Extracted records
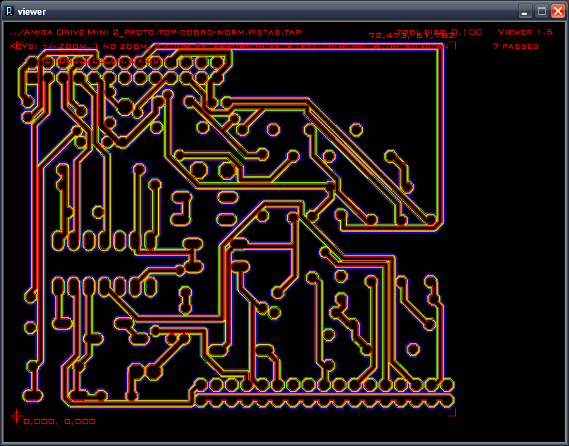This screenshot has height=446, width=569.
Task: Click the red origin crosshair marker
Action: 16,416
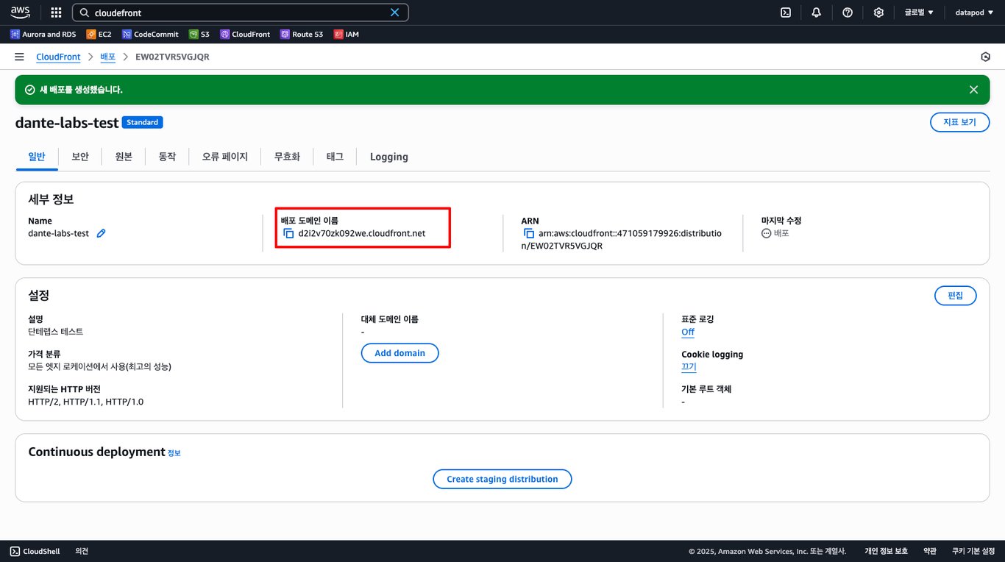Edit the dante-labs-test name with pencil icon
Screen dimensions: 1005x562
click(102, 233)
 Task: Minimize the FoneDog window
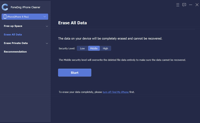[191, 5]
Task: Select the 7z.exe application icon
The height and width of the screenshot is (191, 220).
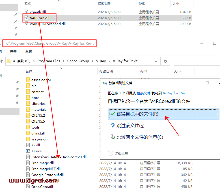Action: 28,151
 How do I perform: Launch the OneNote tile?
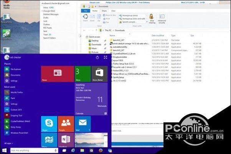click(x=66, y=140)
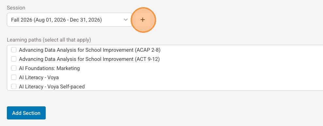This screenshot has width=323, height=126.
Task: Tick the AI Foundations: Marketing checkbox
Action: pyautogui.click(x=14, y=68)
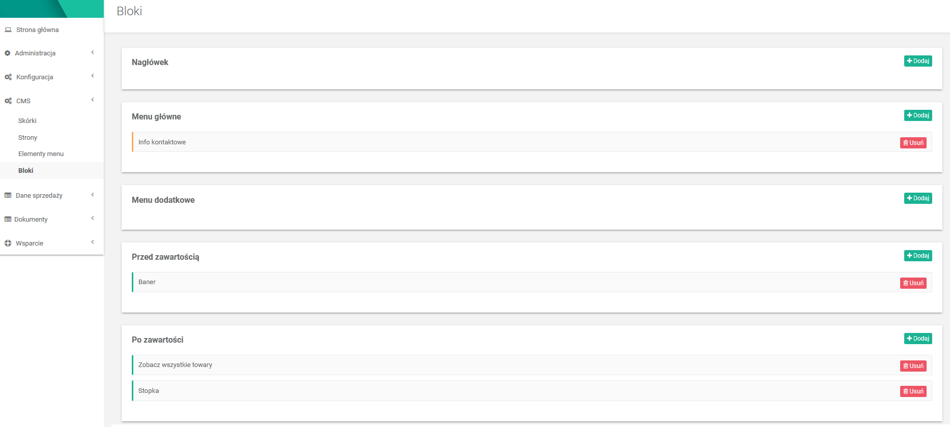Image resolution: width=950 pixels, height=427 pixels.
Task: Collapse the CMS menu chevron
Action: click(x=93, y=100)
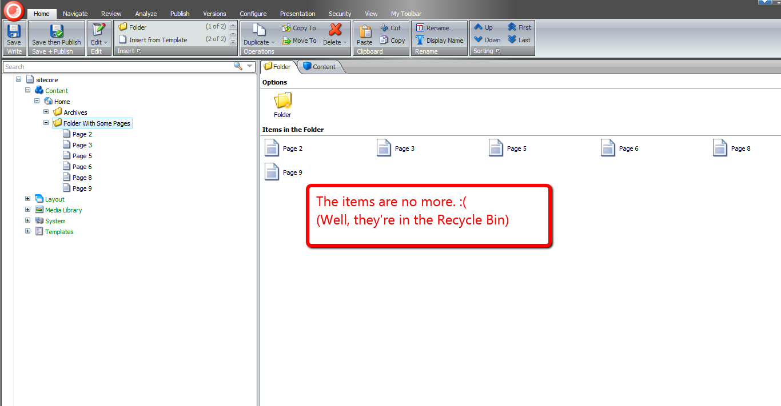
Task: Click the Paste clipboard icon
Action: coord(364,31)

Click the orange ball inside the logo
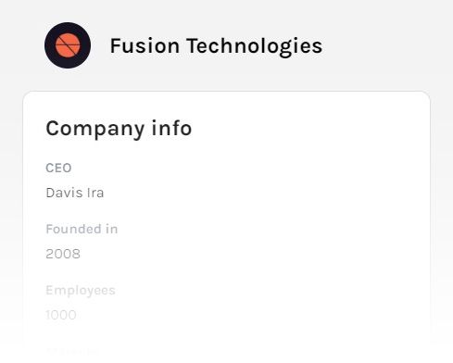(x=68, y=45)
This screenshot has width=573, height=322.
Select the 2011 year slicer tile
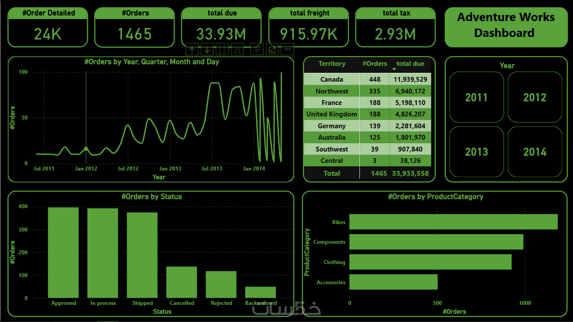[476, 97]
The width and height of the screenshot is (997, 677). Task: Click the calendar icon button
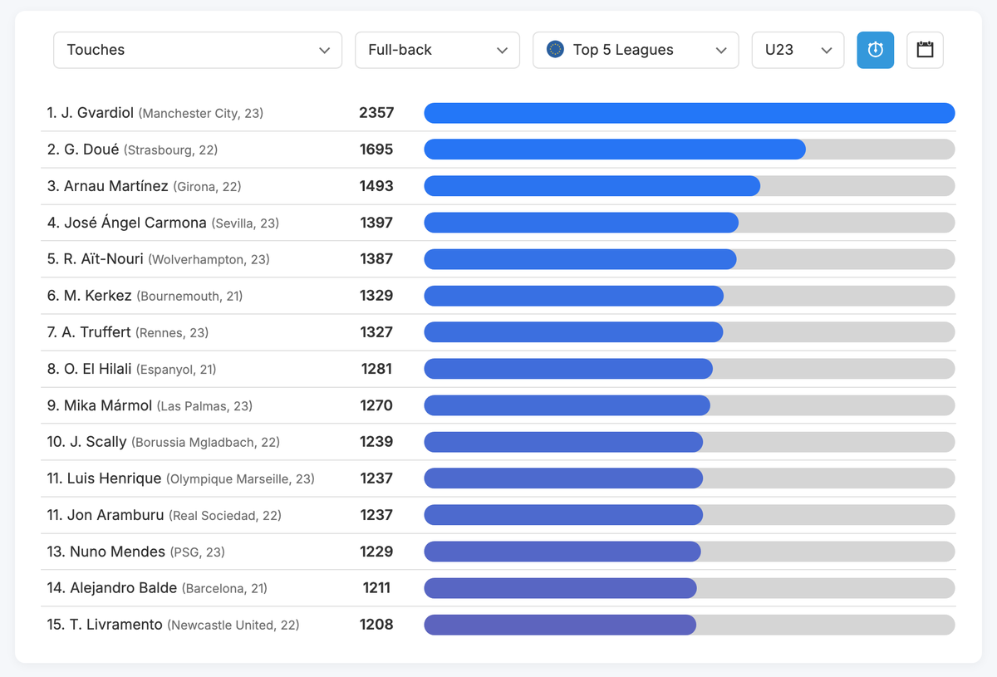(925, 50)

How to complete this task:
Every line from the one containing "Task: Select the 7z.exe application icon" to the final line of the records should be duplicated exactly; no picture is to be copied.

Solution:
Task: Select the 7z.exe application icon
The height and width of the screenshot is (191, 220).
Action: 28,151
 How do I perform: Launch the OneNote tile?
click(x=66, y=140)
This screenshot has width=323, height=126.
Task: Tick the AI Foundations: Marketing checkbox
Action: pyautogui.click(x=14, y=68)
Image resolution: width=950 pixels, height=427 pixels.
Task: Collapse the CMS menu chevron
Action: click(x=93, y=100)
Task: Click the Paste clipboard icon
Action: coord(364,31)

Click the orange ball inside the logo
(x=68, y=45)
This screenshot has width=573, height=322.
Select the 2011 year slicer tile
[476, 97]
The width and height of the screenshot is (997, 677). Task: Click the calendar icon button
(925, 50)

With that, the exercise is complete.